Stored entries
──────────
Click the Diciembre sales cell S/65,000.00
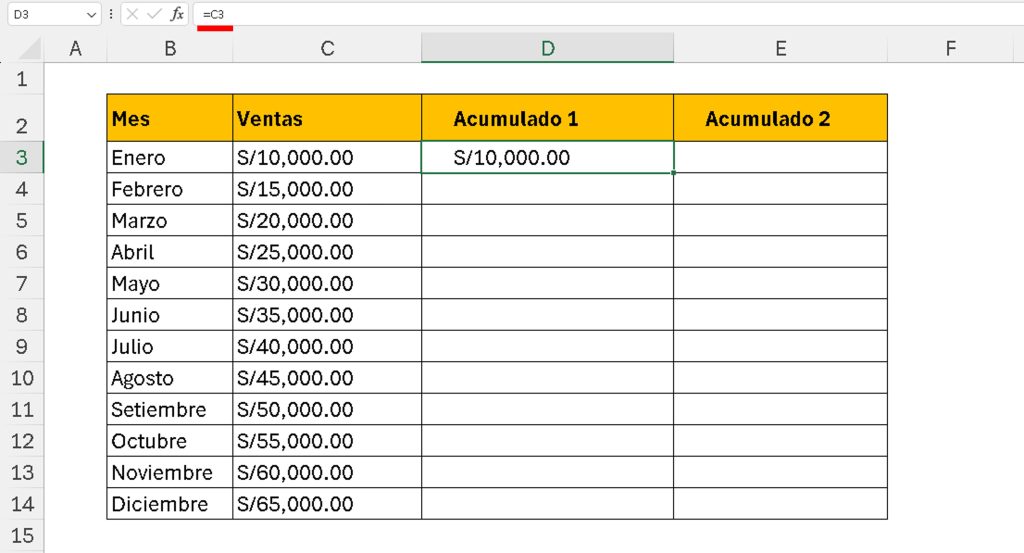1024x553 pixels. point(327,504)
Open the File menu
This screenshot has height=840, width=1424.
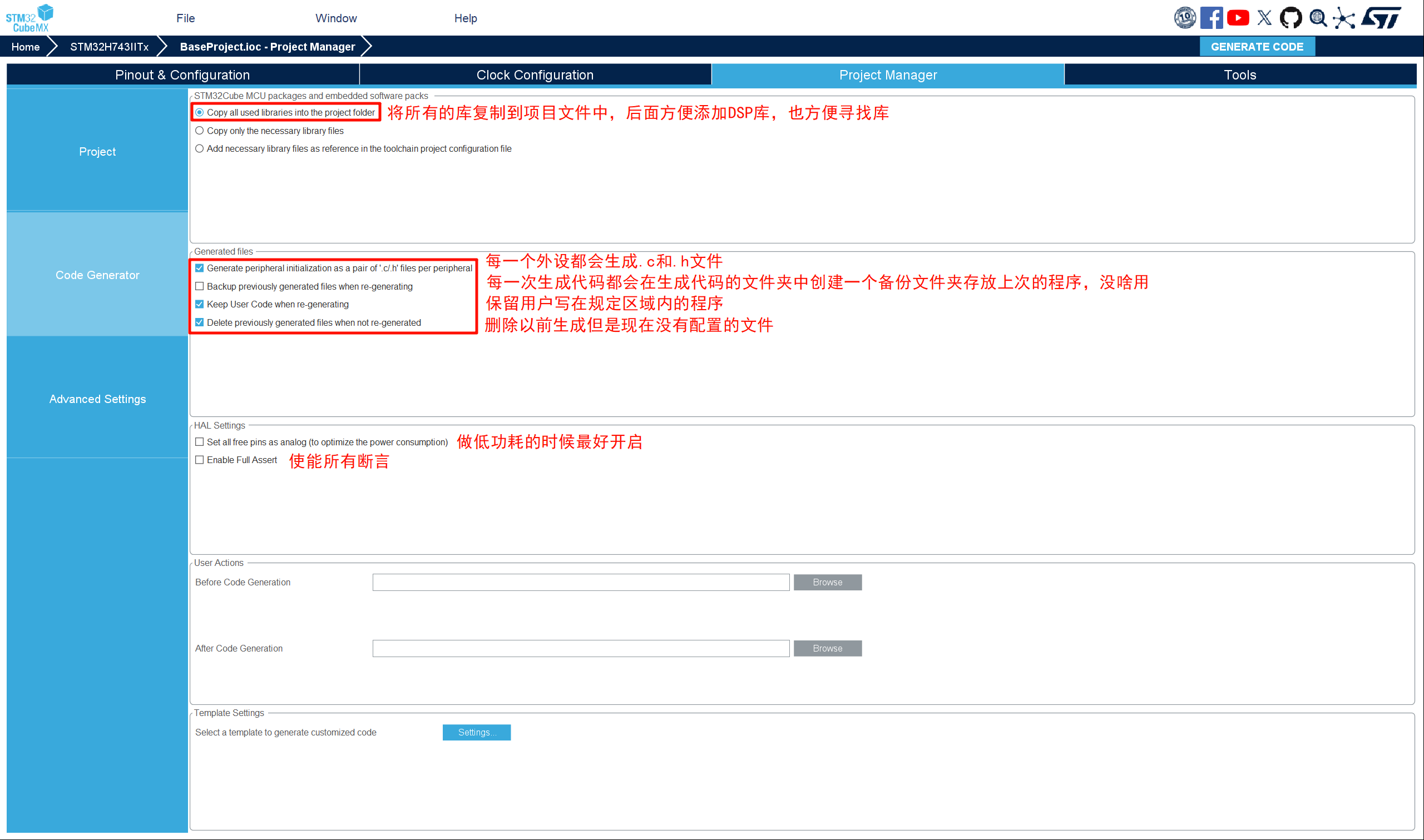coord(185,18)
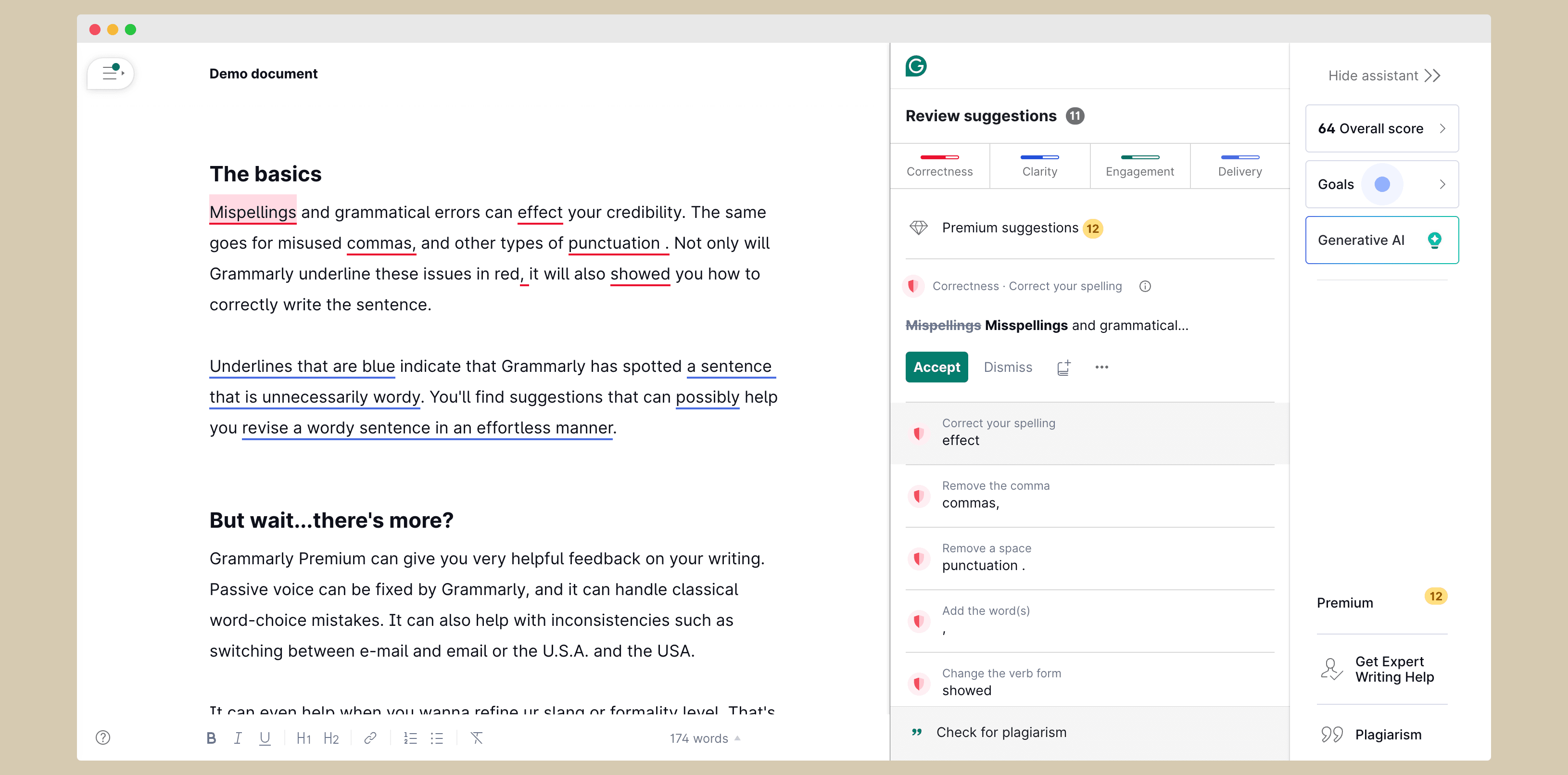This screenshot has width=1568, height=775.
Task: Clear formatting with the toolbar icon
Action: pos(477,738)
──────────
Quote the records above word for word, leaving out the pictures.

**Reply**
Click the Diciembre sales cell S/65,000.00
1024x553 pixels. point(327,504)
Open the File menu
This screenshot has height=840, width=1424.
coord(185,18)
This screenshot has width=1568, height=775.
Task: Clear formatting with the toolbar icon
Action: pos(477,738)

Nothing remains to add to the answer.